Jon Pyke, John O'Connell and Roger Whitehead. Mastering Your Organization's Processes: A Plain Guide to BPM, Cambridge University Press, Cambridge, 2006. A largely non-technical guide to business processes and the internal and external forces that shape them. It explains the kinds of computer software available for improving and managing those processes. Contains some detailed case studies. I'm obviously biased but I like it.
Helpful background
Martin Campbell-Kelly and William Aspray, Computer: A History of the Information Machine, Basic Books, 1996. ISBN 0465029906. A scholarly narration of the development of computing, from pre-Babbage days to the growth of the World Wide Web. Its one fault is its overemphasis on American activities, minimizing the mid-century contributions of British and German pioneers. This is strange, given that Campbell-Kelly, a Briton, has written an excellent history of ICL.
Robert X. Cringely, Accidental Empires; How the Boys of Silicon Valley Make Their Millions, Battle Foreign Competition and Still Can't Get a Date, Penguin Books, 1993 (updated version in hardback).
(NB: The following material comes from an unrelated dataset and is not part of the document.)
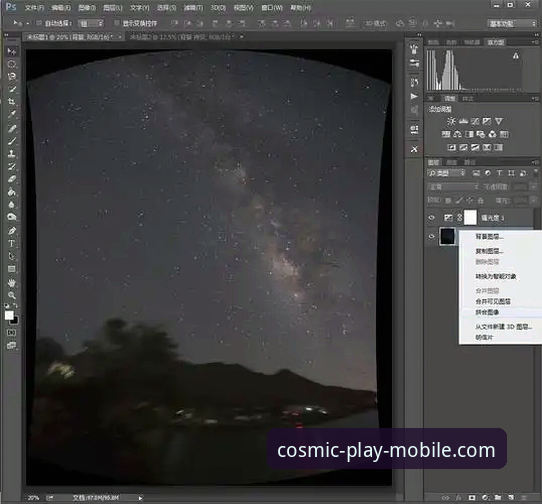Select the Brush tool
Image resolution: width=542 pixels, height=504 pixels.
(12, 141)
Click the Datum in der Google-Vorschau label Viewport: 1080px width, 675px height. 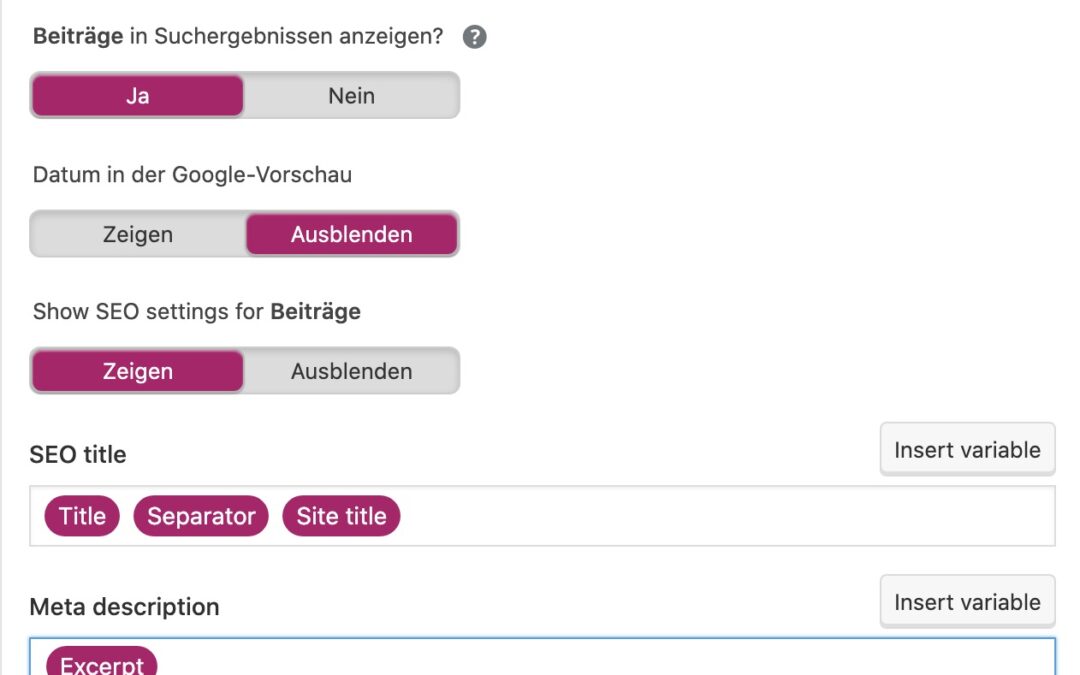pyautogui.click(x=192, y=175)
ISBN 014017138X. An absorbing, funny and, as the sub-title suggests, largely disrespectful account of the rise of the personal computer industry. Cringely knows most the characters involved and tells you more about them than they probably would have wished.
John Micklethwait and Adrian Wooldridge, The Witch Doctors: What the management gurus are saying, why it matters and how to make sense of it, Mandarin Paperbacks, 1997. ISBN 074932645X. Not the first book to take a swing at some of the wider illogicalities of management theory but one of the most engaging. Provides a useful pocket guide to the most popular movements as well as helpful, occasionally blunt, critiques of them.
Tom Standage, The Victorian Internet: The Remarkable Story of the Telegraph and the Nineteenth Century's Online Pioneers, Weidenfeld & Nicolson, 1998. ISBN 0297841483. One for those who feel that history casts a helpful light on the present. Standage's journalistic background shows in this lively story of how society and commerce responded to a then revolutionary new communication medium. There are cautionary tales, too, about believing that any such medium could cure society's ills.